YOUR ASSIGNMENT: Copy the data that appears below exactly. Drop the pictures.

── RECORDS TO PROCESS ──

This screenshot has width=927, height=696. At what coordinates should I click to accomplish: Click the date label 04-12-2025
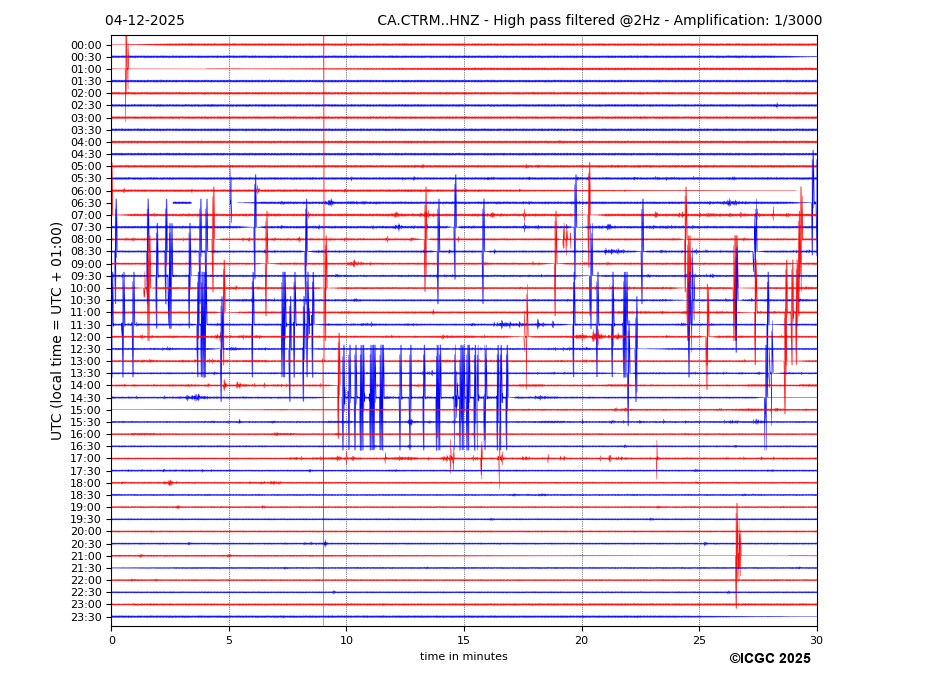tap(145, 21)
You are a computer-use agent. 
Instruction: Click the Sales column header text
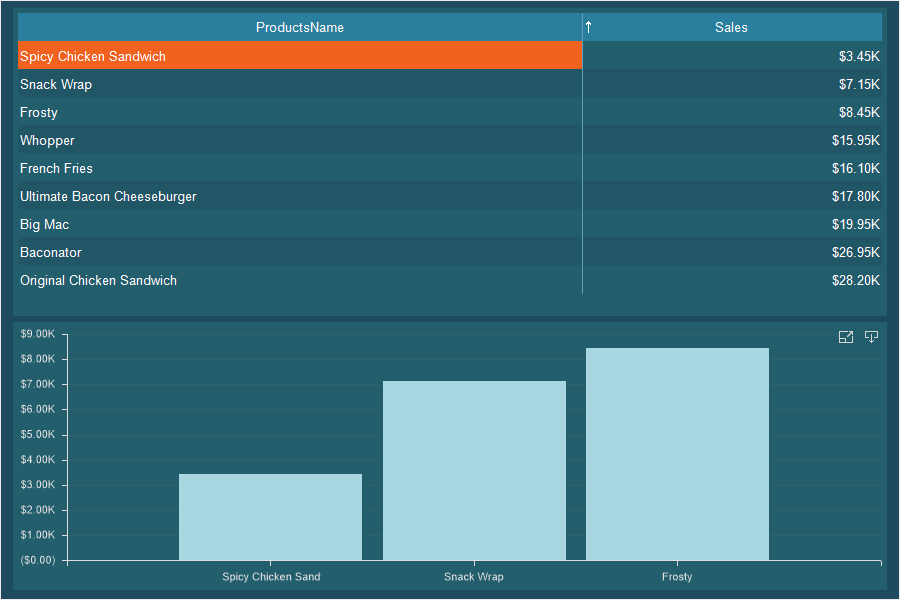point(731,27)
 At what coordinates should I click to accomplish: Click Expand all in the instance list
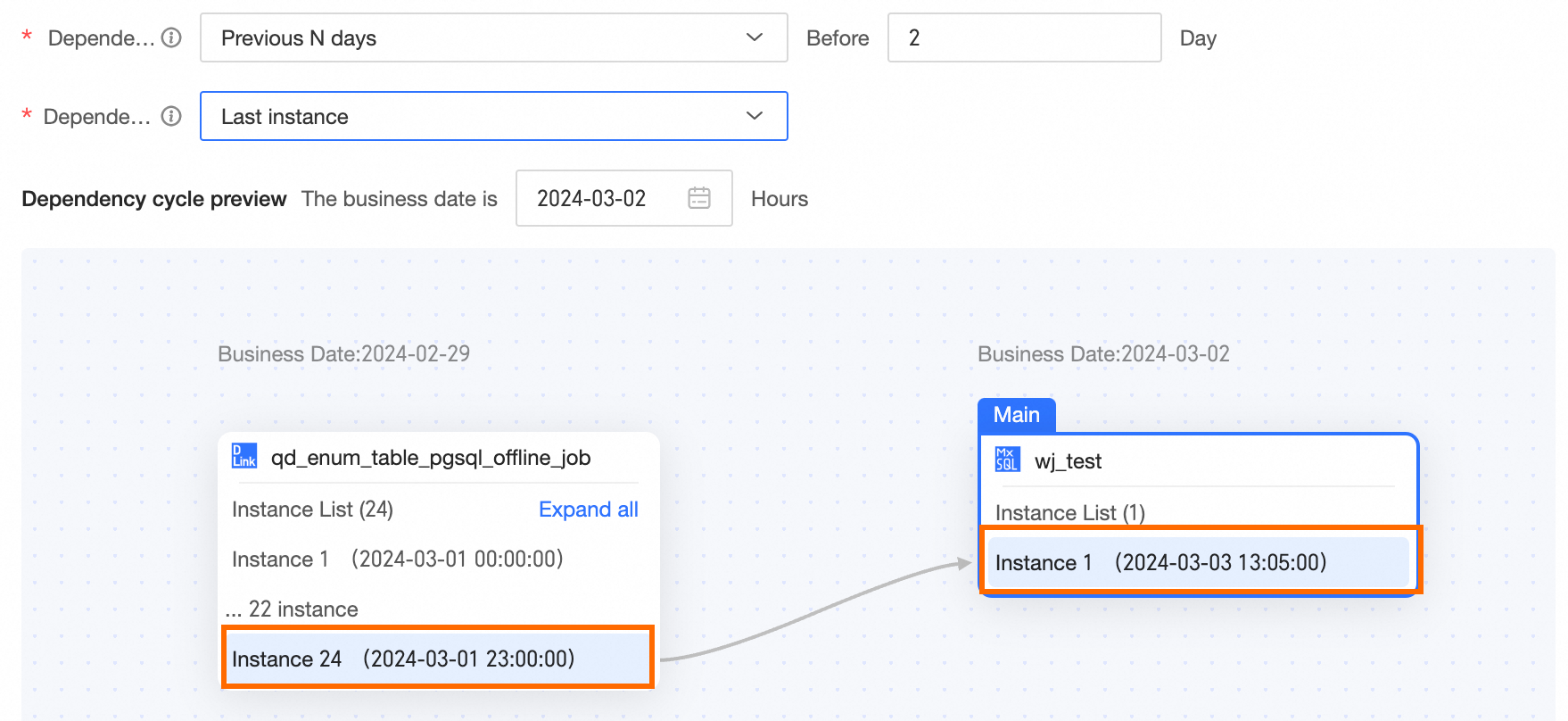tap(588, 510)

───

ANSWER SECTION:
This screenshot has width=927, height=696. At what coordinates should I click to accomplish: Click the date label 04-12-2025
tap(145, 21)
You are a computer-use agent. 
Instruction: Click the Sales column header text
point(731,27)
 At what coordinates should I click to accomplish: Click Expand all in the instance list
tap(588, 510)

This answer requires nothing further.